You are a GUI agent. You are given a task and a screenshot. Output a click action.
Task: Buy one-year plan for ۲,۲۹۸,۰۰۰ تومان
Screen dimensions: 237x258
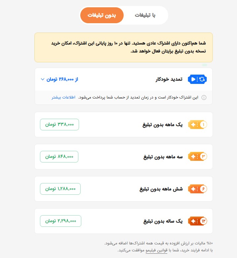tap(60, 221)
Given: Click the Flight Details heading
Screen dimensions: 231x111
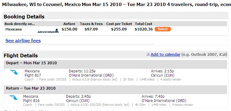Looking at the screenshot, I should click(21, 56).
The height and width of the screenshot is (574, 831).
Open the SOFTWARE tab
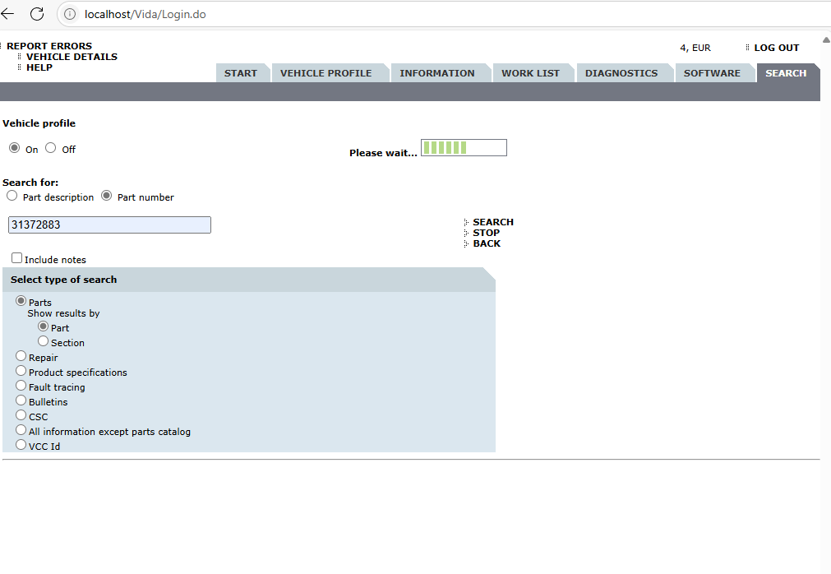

· · ·

▶ _TASK DIRECTIONS_: Would you please write out exactly the lines between the line containing "Screen dimensions: 231x111" and the last line of the listing above, inclusive, without pictures?

▶ _SOLUTION TO THE PROBLEM_:
Screen dimensions: 231x111
Looking at the screenshot, I should click(21, 56).
The height and width of the screenshot is (574, 831).
Open the SOFTWARE tab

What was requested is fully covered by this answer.